La historia del reloj rojo

Semifinal del torneo de Alicante. “Sanyo” y su compañero Agustín Tapia (23) se enfrentan a Juan Lebrón y Alejandro Galán. “Nos pegan una paliza”, resume “Sanyo”, el tanteador dice que perdieron 6-1, 6-1. Cuatro semanas más tarde, semifinal del torneo de Bruselas. Otra vez contra Lebrón y Galán. “Nos pegan otra paliza. No se notó tanto en el resultado, pero nos dominaron siempre”, cuenta. Perdieron 6-3 6-2. Y llega el momento del reloj.

En Mendoza, una postal de esta semana, con "Sanyo" Gutiérrez como protagonista junto a su compañero Agustín Tapia
En Mendoza, una postal de esta semana, con "Sanyo" Gutiérrez como protagonista junto a su compañero Agustín Tapia - Créditos: @gentileza

Así lo relata el protagonista: “Ahí noté que no teníamos un esquema claro, entraba a la cancha y no sabía que iba a hacer Agustín.

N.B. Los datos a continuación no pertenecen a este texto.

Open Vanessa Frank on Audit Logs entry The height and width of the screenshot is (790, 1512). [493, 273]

Somos dos jugadores muy virtuosos, que si jugamos bien te ganamos, pero no había nada más. Agus es un gran jugador, pero muy desordenado. Y cuando vos tenés tanto desorden es difícil pelear por el máximo. En este deporte ha habido jugadores mucho más talentosos que Lasaigues, que Gattiker, que Belasteguín, que Juan Martín Diaz [todos números unos]; había partidos que los mataban, pero no llegaban a número uno. Entonces le digo: ‘te lo voy a explicar con colores porque sos un nene todavía, tenés 23 años... nosotros tenemos camisetas de colores, la de titular es la roja y la primera camiseta que sacamos a la cancha tiene que ser esa’”, acelera el relato de la anécdota.

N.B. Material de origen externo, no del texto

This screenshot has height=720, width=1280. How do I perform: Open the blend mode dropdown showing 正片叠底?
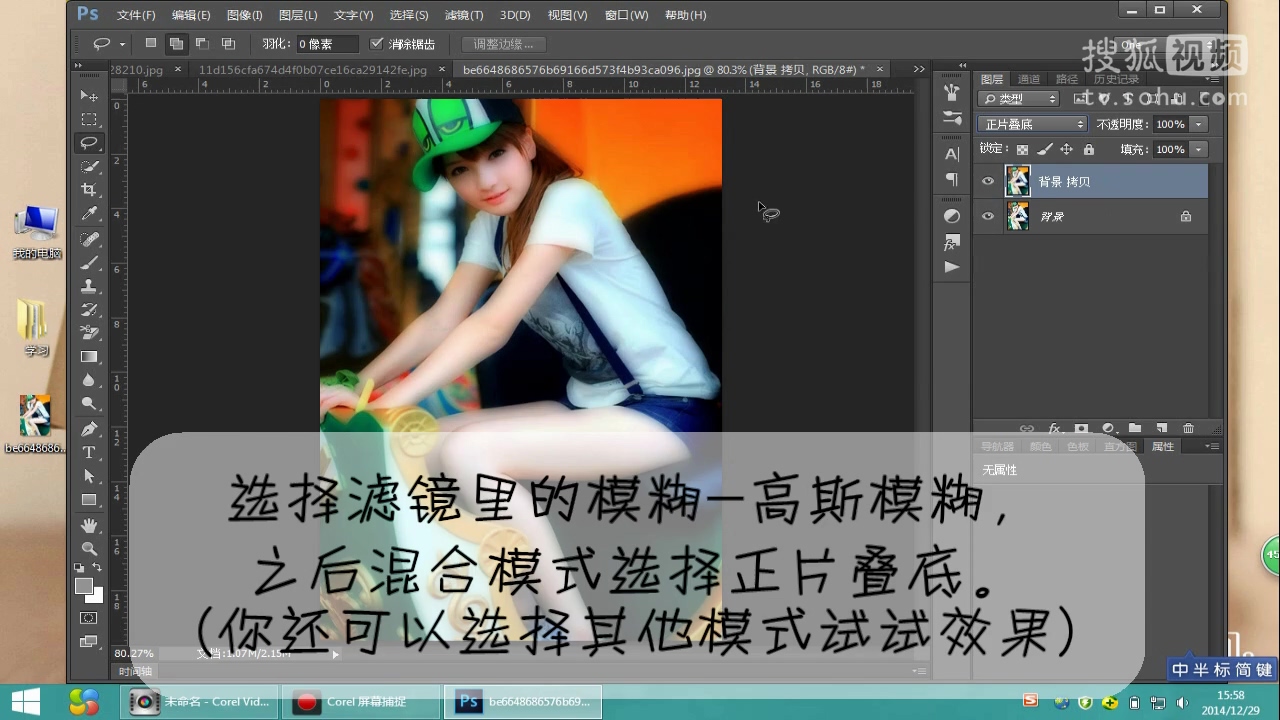pyautogui.click(x=1031, y=123)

Pero la explicación no termina ahí: “La camiseta roja significa hacer A, B y C, eso significa salir con esa puesta. Si en algún partido decimos, che, no funciona el rojo, perfecto, vamos con la suplente, la azul, plan B. Yo sabía que a él le gustaba mi reloj, este rojo. Le regalé uno igual y le dije: cada vez que en el partido estemos apretados, vamos a mirar el reloj y recordar a qué queremos jugar. A, B y C, eso es el rojo. Sufrir, correr, jugar una más. Y por ahora funciona… no va en si ganamos o perdemos. Nos ganan con el rojo, perfecto, los abrazamos y los felicitamos, fueron mejores, pero no hicimos seis colores en el mismo partido”.

La magia está en la familia

Una imagen familiar, con Sanyo y su papá en el centro
Una imagen familiar, con Sanyo y su papá en el centro - Créditos: @gentileza

Germán Gutiérrez tiene 75 años, es chapista y pintor de autos, y es el padre de Daniel. “Mi papá es el típico artesano, te agarra cuatro chapas y te copia un coche; exacto”, lo elogia. Asegura que su papá “se morirá siendo chapista, si tiene 75 años y sigue trabajando”. Y así lo pinta: “Mirá, para que veas de lo que es capaz papá… consiguió una revista australiana donde había una maquina especial para el taller. Pero que valía U$S 150.000, obvio, imposible de comprar. Bueno, mirando las fotos que había, la hizo él mismo, igual. Fue en el año ‘95 y al día de hoy, la sigue usando. Mi papá, para lo suyo, es una mente brillante. Él es el verdadero mago”.

Parece magia, pero hay mucho más atrás. Un padre que fabrica cualquier auto con cuatro chapas. Un reloj que significa sufrir, correr, jugar una más. Las historias que esconden la magia de Carlos Daniel Gutiérrez Amaya. “Sanyo” para los amigos.